As soon as the fit is at an end she generally passes enormous quantities of colorless limpid urine. She might, in a short time, fall into another attack similar to the above. When she comes to herself she feels exhausted and tired, and usually complains of slight headache, and of great soreness of the body and limbs. She seldom remembers what has occurred during the fit. Hysterics are sometimes frightful to witness; but, in themselves, are not at all dangerous.
384. What are the causes of Hysterics?
Delicate health, chlorosis, improper and not sufficiently nourishing food, grief, anxiety, excitement of the mind, closely confined rooms, want of exercise, indigestion, flatulence, and tight lacing are the causes which usually produce hysterics. Hysterics are frequently feigned; indeed, oftener than any other complaint; and even a genuine case is usually much aggravated by a patient herself giving way to them.
385. What do you recommend an Hysterical lady to do?

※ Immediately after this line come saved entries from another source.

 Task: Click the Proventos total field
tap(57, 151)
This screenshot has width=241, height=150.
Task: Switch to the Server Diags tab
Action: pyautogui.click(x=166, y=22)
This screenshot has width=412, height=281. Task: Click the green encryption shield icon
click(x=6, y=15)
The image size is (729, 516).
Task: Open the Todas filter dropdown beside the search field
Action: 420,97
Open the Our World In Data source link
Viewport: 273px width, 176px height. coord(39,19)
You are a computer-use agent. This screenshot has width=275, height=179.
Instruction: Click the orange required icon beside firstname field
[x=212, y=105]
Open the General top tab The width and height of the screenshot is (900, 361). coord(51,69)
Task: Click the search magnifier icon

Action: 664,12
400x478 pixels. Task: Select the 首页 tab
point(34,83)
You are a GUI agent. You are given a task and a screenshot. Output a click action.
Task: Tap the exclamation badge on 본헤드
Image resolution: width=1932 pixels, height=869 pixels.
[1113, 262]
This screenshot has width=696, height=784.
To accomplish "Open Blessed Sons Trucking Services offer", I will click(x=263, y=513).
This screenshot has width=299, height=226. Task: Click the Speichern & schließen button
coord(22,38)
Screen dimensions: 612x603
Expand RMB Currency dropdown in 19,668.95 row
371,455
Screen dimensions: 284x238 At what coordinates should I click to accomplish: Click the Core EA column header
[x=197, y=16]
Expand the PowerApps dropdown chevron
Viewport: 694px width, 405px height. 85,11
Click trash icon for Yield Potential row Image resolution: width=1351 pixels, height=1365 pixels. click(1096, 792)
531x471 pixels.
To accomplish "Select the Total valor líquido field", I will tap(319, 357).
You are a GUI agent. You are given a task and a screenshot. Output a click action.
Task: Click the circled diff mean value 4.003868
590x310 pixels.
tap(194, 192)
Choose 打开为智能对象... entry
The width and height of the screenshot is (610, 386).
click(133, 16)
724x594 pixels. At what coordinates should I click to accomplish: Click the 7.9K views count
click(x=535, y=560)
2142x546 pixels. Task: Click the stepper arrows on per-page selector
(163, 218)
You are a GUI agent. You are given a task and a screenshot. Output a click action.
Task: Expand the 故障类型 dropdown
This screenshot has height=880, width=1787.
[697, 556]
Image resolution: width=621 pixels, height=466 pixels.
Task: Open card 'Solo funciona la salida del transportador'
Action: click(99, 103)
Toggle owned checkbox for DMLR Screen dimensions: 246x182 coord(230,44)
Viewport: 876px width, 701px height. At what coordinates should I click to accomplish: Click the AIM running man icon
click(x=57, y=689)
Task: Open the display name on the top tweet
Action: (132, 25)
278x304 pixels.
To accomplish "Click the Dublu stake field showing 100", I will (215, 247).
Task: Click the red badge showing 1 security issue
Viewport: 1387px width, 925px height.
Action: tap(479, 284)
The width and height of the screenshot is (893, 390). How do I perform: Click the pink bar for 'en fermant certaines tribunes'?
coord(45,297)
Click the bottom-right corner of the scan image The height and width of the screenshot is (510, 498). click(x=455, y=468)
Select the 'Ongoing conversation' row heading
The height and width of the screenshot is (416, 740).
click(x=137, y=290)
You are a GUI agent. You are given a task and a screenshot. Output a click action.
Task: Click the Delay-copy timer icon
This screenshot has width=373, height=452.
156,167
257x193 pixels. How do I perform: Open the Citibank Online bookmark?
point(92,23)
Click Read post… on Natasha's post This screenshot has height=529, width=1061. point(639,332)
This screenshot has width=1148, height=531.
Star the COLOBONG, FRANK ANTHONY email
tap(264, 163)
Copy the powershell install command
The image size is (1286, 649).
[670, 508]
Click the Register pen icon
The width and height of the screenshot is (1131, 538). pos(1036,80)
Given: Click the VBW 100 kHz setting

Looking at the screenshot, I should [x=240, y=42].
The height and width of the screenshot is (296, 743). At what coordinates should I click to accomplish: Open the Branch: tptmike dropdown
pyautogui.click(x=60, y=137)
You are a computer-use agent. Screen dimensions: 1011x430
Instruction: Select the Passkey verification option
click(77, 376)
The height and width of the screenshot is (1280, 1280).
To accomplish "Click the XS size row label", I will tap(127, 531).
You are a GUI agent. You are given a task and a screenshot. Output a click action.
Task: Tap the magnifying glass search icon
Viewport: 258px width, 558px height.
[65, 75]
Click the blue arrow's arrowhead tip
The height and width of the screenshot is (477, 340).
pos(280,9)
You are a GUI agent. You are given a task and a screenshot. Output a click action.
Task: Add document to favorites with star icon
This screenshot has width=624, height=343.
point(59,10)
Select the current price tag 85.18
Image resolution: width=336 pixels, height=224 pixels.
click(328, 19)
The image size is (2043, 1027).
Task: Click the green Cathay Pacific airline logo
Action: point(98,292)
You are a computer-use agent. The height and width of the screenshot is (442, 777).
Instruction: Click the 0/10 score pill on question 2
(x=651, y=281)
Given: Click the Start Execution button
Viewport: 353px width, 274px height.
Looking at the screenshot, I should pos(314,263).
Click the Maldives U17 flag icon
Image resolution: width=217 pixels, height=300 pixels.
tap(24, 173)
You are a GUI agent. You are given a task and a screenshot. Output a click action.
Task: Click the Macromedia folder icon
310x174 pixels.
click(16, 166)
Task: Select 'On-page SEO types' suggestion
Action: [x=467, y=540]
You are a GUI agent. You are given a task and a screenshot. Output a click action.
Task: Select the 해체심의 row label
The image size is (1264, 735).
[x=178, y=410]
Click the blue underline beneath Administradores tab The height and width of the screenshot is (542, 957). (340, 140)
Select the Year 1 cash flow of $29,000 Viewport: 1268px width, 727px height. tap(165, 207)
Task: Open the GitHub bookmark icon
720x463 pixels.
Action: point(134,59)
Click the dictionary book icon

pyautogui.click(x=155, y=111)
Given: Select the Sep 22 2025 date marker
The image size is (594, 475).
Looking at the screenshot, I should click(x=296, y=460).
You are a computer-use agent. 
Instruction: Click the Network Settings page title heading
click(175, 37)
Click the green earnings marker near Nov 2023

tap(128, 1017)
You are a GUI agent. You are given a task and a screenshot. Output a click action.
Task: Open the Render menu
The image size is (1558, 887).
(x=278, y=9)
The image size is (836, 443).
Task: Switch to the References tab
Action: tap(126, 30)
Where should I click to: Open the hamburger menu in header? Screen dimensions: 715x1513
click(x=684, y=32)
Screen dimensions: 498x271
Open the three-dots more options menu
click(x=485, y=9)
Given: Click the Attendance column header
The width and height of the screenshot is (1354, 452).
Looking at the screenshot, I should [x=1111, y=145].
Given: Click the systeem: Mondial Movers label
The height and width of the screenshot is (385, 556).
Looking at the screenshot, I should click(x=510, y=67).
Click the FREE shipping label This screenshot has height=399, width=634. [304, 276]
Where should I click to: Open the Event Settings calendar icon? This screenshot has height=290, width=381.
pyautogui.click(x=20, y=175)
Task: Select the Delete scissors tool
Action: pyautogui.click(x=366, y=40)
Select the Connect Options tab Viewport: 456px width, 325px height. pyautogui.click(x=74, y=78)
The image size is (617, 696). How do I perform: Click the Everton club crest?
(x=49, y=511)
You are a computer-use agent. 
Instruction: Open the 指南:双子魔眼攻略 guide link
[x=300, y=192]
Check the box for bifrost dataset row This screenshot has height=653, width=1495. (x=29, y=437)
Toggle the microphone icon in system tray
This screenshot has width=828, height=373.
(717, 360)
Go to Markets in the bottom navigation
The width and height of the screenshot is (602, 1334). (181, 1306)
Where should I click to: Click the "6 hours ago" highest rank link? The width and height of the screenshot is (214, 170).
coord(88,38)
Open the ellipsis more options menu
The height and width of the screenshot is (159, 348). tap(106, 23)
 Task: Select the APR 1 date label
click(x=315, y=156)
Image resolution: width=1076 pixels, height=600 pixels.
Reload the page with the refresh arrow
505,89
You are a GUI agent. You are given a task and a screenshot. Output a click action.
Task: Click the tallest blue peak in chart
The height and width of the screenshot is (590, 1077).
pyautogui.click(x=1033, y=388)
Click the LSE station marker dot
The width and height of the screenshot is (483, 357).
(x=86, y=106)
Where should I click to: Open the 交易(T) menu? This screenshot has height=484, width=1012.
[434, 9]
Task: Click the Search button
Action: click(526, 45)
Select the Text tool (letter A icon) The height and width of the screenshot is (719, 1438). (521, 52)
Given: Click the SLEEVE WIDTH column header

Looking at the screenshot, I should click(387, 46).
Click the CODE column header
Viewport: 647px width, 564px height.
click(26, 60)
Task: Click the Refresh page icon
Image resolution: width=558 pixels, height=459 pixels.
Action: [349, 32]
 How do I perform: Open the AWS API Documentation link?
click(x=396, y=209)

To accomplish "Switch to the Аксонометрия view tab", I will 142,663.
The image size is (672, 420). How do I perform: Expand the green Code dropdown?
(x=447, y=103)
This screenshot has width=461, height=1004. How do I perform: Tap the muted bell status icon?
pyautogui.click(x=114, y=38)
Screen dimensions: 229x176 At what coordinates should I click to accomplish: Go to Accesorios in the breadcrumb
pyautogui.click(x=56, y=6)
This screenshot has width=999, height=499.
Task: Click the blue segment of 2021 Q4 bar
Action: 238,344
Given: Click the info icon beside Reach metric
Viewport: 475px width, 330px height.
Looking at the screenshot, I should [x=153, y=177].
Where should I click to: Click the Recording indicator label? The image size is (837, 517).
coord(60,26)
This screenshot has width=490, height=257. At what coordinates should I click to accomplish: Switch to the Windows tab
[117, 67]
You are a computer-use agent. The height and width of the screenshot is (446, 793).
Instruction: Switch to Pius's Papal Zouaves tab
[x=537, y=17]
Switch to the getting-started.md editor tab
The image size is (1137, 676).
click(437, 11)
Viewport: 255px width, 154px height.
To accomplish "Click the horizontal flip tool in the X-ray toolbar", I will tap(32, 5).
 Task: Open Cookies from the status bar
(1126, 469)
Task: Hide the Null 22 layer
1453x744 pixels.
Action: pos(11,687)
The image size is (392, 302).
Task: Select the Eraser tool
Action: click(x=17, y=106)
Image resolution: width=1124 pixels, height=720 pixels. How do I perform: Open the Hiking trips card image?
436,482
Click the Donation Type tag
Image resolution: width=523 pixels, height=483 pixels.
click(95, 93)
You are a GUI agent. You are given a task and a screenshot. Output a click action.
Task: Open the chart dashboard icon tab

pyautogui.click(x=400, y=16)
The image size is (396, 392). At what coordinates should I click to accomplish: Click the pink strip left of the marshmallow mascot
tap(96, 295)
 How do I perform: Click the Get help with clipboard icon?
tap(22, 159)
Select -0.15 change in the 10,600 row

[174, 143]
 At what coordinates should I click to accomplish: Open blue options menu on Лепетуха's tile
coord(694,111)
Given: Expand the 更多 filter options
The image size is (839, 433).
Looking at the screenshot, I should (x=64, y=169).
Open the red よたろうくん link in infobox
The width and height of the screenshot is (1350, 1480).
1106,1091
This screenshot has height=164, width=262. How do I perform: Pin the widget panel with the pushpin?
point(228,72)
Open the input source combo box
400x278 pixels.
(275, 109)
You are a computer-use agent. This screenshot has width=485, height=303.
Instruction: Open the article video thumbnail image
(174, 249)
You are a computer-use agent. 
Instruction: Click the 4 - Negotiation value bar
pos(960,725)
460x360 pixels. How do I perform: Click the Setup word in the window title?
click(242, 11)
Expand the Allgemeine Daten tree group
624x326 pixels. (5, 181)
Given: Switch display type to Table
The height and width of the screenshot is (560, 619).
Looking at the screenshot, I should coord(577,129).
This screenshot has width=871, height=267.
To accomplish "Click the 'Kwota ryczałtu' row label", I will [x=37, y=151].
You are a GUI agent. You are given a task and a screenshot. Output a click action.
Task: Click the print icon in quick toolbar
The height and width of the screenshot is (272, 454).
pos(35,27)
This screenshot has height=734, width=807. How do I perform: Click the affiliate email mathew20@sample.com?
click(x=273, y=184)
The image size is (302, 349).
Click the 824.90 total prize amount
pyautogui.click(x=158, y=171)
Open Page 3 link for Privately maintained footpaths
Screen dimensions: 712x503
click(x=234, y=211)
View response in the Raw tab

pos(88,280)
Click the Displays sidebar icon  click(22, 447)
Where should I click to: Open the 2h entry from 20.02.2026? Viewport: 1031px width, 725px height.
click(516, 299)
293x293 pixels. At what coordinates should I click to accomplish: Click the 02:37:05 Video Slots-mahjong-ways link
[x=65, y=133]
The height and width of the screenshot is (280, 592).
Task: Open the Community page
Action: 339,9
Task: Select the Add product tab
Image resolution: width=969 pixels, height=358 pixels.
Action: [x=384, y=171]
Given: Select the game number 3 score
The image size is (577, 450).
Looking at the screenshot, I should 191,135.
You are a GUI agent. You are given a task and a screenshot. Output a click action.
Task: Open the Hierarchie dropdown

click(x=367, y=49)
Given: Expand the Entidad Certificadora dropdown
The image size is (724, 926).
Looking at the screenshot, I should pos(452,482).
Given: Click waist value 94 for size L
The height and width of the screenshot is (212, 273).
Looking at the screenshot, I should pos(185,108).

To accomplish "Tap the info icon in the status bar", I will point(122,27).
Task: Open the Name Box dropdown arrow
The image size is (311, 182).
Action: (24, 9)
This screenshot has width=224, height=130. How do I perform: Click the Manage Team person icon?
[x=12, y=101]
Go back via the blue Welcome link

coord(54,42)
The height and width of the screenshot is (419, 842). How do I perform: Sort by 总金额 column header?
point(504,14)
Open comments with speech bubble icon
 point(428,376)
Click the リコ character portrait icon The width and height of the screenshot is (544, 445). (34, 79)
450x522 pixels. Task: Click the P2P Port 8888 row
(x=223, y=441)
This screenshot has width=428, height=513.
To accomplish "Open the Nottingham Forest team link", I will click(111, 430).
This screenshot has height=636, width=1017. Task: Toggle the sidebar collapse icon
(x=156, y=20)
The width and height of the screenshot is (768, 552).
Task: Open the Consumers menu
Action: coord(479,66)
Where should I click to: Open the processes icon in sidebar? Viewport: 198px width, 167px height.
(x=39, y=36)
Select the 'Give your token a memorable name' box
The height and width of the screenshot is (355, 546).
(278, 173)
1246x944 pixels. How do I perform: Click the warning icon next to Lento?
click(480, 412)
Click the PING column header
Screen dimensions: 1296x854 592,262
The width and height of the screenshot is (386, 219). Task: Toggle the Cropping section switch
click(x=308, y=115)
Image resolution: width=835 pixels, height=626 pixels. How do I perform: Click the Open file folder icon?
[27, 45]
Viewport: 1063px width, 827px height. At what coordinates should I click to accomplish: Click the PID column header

To improve her health by proper management; to rise early and to take a walk, that she may breathe pure and wholesome air,—indeed, she ought to live nearly half her time in the open air, exercising herself with walking, skipping, etc.; to employ her mind with botany, croquet, archery, or with any other out-door amusement; to confine herself to plain, wholesome, nourishing food; to avoid tight lacing; to eschew fashionable amusements; and, above all, not to give way to her feelings, but if she feel an attack approaching, to rouse herself.
If the fit be upon her, the better plan is to banish all the male sex from the room, and not even to have many women about her, and for those around to loosen her dress; to lay her in the center of the room, flat upon the ground, with a pillow under her head; to remove combs and pins and brooches from her person; to dash cold water upon her face; to apply cloths, or a large sponge wetted in cold water, to her head; to throw open the window, and then to leave her to herself; or at all events, to leave her with only one female friend or attendant. If such be done, she will soon come round; but what is the usual practice? If a girl be in hysterics, the whole house, and perhaps the neighborhood, is roused; the room is crowded to suffocation; fears are openly expressed by those around that she is in a dangerous state; she hears what they say, and her hysterics are increased tenfold.
If this book is to be of use to mothers and to the rising generation, as I humbly hope and trust that it has been, and that it will be still more abundantly, it ought not to be listlessly read, merely as a novel, or as any other piece of fiction, but it must be thoughtfully and carefully studied, until its contents, in all its bearings, be completely mastered and understood.
In conclusion, I beg to thank you for the courtesy, confidence, and attention I have received at your hands, and to express a hope that my advice, through God’s blessing, may not have been given in vain.